__Text__
------------

FLAG WTgeometry_prebuild(WTgeometry *geom);

ARGUMENTS:

geom -- The WTgeometry in question

RETURN TYPE:

FLAG indicating the success or failure of the function

WTgeometry_deleteprebuild

Deletes the optimized data structure created with the prebuild function

SYNTAX:

FLAG WTgeometry_deleteprebuild(WTgeometry *geom);

ARGUMENTS:

geom -- The WTgeometry in question

RETURN TYPE:

FLAG indicating the success or failure of the function.

Assignment 9

project definition:

• Creates a universe with a bordered window in monoscopic mode..
• Create a cylinder that has a height of 40, a radius of 5, 12 tessellation lines, is single sided and gouraud shaded.
• Create a sphere with a radius of 10, 12 lat and long divisions, is single sided, and gouraud shaded.
• Create a movable geometry node for the cylinder whose parent is the root node.
• Create a movable geometry nodes for the sphere whose parent is the root node.
• Create and instance of the movable node containing the sphere as the 2^nd child of the root node
• Set the translation of the movable geometry containing the first sphere to (0,-20,0)

------------

Resume the WTgeometry text, carrying on from its last line.

__Data__
------------

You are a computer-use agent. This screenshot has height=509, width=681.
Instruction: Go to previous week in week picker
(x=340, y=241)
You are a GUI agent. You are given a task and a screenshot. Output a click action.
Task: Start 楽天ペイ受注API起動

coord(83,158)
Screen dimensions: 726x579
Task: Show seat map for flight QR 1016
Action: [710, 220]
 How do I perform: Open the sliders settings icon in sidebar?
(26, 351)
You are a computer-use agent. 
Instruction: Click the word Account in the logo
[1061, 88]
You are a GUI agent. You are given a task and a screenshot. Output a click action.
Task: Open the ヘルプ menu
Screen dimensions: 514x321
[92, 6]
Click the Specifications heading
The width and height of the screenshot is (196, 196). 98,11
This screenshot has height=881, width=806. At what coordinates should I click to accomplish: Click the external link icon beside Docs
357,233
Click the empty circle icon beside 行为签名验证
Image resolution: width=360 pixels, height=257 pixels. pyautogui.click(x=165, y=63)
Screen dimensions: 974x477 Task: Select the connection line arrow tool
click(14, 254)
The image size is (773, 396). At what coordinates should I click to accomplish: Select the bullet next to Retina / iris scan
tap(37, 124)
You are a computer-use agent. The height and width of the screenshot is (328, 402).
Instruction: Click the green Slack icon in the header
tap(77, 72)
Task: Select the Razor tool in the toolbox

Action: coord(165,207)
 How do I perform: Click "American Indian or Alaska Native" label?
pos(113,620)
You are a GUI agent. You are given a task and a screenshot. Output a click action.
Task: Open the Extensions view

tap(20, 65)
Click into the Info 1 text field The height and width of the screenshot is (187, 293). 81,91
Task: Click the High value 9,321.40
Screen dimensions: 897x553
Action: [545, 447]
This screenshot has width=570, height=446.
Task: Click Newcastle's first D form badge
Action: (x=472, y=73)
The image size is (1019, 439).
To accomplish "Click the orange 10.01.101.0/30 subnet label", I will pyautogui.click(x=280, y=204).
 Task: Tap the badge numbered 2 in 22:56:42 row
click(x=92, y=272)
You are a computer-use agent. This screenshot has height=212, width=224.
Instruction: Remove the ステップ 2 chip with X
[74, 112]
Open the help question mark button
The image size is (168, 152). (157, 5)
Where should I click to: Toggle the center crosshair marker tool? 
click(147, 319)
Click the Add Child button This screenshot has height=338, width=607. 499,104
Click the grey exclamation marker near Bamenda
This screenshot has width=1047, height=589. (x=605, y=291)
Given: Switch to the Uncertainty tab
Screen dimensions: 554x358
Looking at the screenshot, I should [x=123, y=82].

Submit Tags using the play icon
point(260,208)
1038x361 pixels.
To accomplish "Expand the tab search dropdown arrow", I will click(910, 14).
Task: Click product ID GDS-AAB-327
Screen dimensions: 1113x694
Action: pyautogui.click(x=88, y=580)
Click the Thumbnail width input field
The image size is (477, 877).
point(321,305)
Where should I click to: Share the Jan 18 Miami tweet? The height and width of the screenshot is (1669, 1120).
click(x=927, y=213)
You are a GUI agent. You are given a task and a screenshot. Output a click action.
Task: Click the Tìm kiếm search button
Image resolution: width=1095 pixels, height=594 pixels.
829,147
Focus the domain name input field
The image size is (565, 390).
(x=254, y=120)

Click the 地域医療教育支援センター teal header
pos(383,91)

------------

__Result of this exercise__
• Set the translation of the movable geometry containing the second sphere to (0,20,0)
• Set the rgb color of the sphere to red (255,0,0)
• Set the rgb color of the cylinder to blue (0,0,255)
• Set the rendering style of the sphere geometry to wireframe.
• prebuild all the geometries
• Zooms the view in the window
• Create an action function that allows the user to:
  • press q to quit
  • press p to print the scene graph from the root node. (use WTnode print)
  • press i to obtain the extents, midpoint, and radius of each node
  • press I to obtain the extents, midpoint, and radius of each geometry.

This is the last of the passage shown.